Dr Omalu said he was concerned that removing hands from bodies could jeopardize his license, his privileges, and his credibility. “Removing the hands of a body is not part of a standard autopsy protocol and should only be performed on special cases, when justifiably indicated,” wrote Dr Omalu.
In the cases he reviewed, he saw no reason for needing the hands for identification, he said.
Moore said in his Facebook post that hand removal is needed in rare cases. When all other methods of identification “are not available or cannot be utilized, the Coroner’s Office will remove a digit or a hand and send it to the California Department of Justice to be processed at their lab.” he added, “At all times, the decedents’ families are in our thoughts.”
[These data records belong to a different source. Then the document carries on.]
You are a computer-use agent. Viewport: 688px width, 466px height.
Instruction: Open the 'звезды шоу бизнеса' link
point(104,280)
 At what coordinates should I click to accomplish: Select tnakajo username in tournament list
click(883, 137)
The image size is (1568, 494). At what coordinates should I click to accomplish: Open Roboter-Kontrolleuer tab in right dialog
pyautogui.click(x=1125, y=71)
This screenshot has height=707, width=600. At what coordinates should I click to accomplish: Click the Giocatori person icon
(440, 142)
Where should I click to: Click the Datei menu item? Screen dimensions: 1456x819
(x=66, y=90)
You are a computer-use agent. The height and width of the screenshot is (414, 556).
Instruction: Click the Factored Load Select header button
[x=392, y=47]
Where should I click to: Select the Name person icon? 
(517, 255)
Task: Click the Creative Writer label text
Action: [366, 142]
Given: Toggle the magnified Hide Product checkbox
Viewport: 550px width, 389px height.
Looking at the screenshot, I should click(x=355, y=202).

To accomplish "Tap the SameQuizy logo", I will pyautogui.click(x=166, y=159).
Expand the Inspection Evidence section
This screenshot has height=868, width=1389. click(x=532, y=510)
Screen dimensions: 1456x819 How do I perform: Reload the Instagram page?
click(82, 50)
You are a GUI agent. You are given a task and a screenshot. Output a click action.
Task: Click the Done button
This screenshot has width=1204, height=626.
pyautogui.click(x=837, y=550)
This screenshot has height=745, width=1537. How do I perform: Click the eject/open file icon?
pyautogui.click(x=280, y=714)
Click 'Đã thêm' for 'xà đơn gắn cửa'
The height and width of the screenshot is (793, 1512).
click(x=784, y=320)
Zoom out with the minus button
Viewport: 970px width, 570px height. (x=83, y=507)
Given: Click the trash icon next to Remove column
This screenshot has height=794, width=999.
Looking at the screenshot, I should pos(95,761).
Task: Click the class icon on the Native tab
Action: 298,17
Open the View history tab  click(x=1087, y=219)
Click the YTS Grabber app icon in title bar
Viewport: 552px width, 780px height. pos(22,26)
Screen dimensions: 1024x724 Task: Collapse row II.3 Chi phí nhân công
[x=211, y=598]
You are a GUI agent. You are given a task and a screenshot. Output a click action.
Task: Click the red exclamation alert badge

Both Dr Parson and Dr Omalu also alleged sloppy investigations, delays in bringing deaths requiring autopsies to their attention, and a willful interference in the work and scheduling of the coroner’s office.
“The Sheriff has been hell-bent on taking over the scheduling of physicians and determining when and how physicians will work or not work for no other reason but to have control of the physicians,” said Dr Parson.
“The facts in this latest case demonstrate that the law has to be improved so that law enforcement officials cannot interfere with the professional judgment of medical examiners and forensic pathologists to further their own agenda,” said California Medical Association General Counsel and Senior Vice President Francisco Silva, in the organization’s statement.
Sheriff Moore and his office were offered the opportunity to comment further, but did not reply by time of publication.